Second snowstorm piles more on city, puts freeze on voting
"This may be one of those elections where one vote really will make a difference," Nick Burke said.
Burke, who arrived at Merriam Christian Church at 7:35 a.m. Tuesday, was the last of only three voters who made it to the polling place during the first hour to cast ballots in the Shawnee Ward 2 City Council primary.
Due to the snow, Johnson County Election Commissioner Brian Newby was expecting only a 4 percent turnout for primary elections countywide. The snow also caused consolidation of polling places, from the 28 originally planned to only five.
In addition to the few votes expected to trickle in before the 7 p.m. close of polls, Newby said, county primary races, most of them for city council members, would be decided by 600 advance ballots cast at the Olathe election office plus mail ballots.
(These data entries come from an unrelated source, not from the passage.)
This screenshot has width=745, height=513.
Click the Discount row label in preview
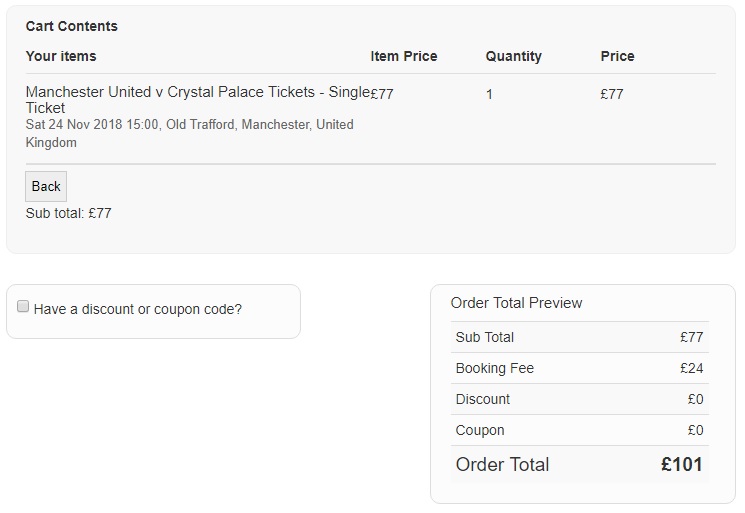coord(483,399)
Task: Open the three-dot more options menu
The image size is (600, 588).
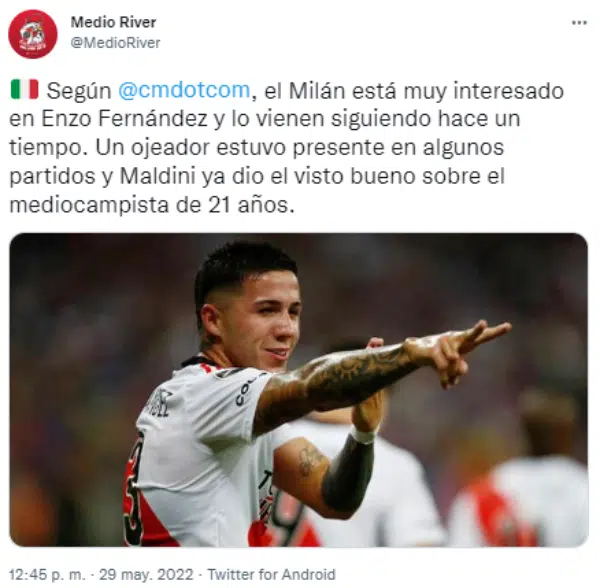Action: click(579, 23)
Newby's office sent out 1,300 mail ballots for the primary. But he was unsure what would happen to ballots that didn't make it back to the election office today due to postal delivery issues. Probably any late-arriving mail-in ballots that were postmarked by Monday or earlier will be counted, Newby said.
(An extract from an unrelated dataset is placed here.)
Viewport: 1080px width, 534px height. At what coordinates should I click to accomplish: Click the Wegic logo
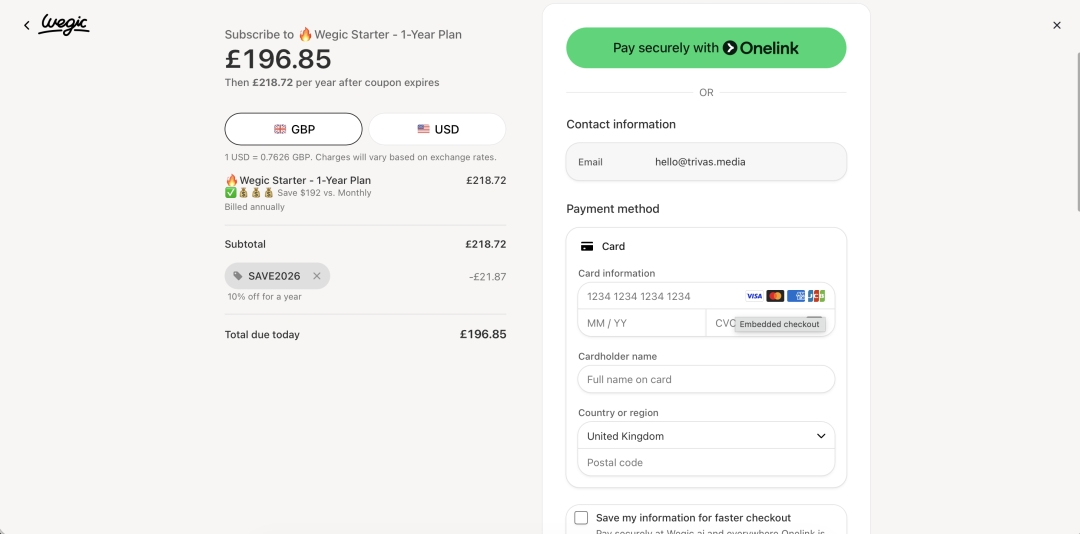coord(65,24)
At the polls, the election office reverted to paper balloting because of the snowstorm, Newby said. That meant the ballots would have to be scanned in Olathe, a task that is expected to delay final election totals.
Another snowstorm moved in Monday night, this one starting out a little more mercifully for Shawnee.
This storm’s plot started slowly, included a few intermissions and was expected to thicken by 4 inches or less during the day Tuesday.
Gil Hoag, a National Weather Service observer, said warm temperatures and sleet kept snow accumulation to trace amounts before midnight Monday — a sharp contrast to last Thursday’s storm. It dumped 9.5 inches of snow on the Shawnee area, most of it falling within a few hours of the storm’s onset just before 7 a.m.
But the latest storm, which included two to three inches overnight, was bad enough for the Shawnee Police Department to ask all residents to stay home Tuesday unless employed in an essential public service or health care positions. Tuesday morning traffic indicated that most complied, and travel to Merriam Christian Church, the only polling place for Shawnee’s Ward 2 Council primary was also light.
County Election Commissioner Brian Newby said the snow prompted consolidation of primary polling places across the county from 28 originally planned to just five. By 8 a.m. Tuesday, only three Shawnee voters had made it to the Merriam polling place, and Newby had downgraded his countywide primary turnout projection from 8 percent to 4 percent.
Similar to Thursday’s storm, Tuesday’s snow closed all schools and many local businesses. But due to fewer motorists it did not appear to create the same level of morning rush-hour havoc.
Shawnee Public Works Director Ron Freyermuth said “whiteout” conditions Thursday were so bad that even a few snowplows got stuck in ditches along curbless roads in western Shawnee.
The city’s fleet of 21 snowplows hit the road at 1:30 a.m. Thursday, pretreating streets with rock salt and calcium chloride. But the task of clearing main streets kept the crews from starting on the 60-hour job of plowing residential streets until late that day.
The Price Chopper at 12010 Shawnee Mission Parkway closed at 4 p.m. Thursday because most members of its night shift were snowed in at home.
Major Bill Hisle said Shawnee police worked only four crashes Thursday due to light traffic and slow speeds. But officers were deluged with calls for motorists assists — 141 of them.
“We had 14 police cars out (Thursday), some with two-man units,” Hisle said Friday. “They were obviously very taxed going from call to call the entire day. ... I also know the snowplows were out all night long (Wednesday and Thursday).”
Nonstop plowing continued Monday night and Tuesday.
Shawnee police, meanwhile, responded to five crashes and 20 motorists assist calls between 4 p.m. Monday and 4 p.m. Tuesday.
"These lower numbers are obviously due to the fact that most everyone stayed home (Tuesday)," Hisle said Wednesday. "This allowed the snow plows to do their work unimpeded. We've been fairly busy this morning with fender benders, but nothing too serious as of yet."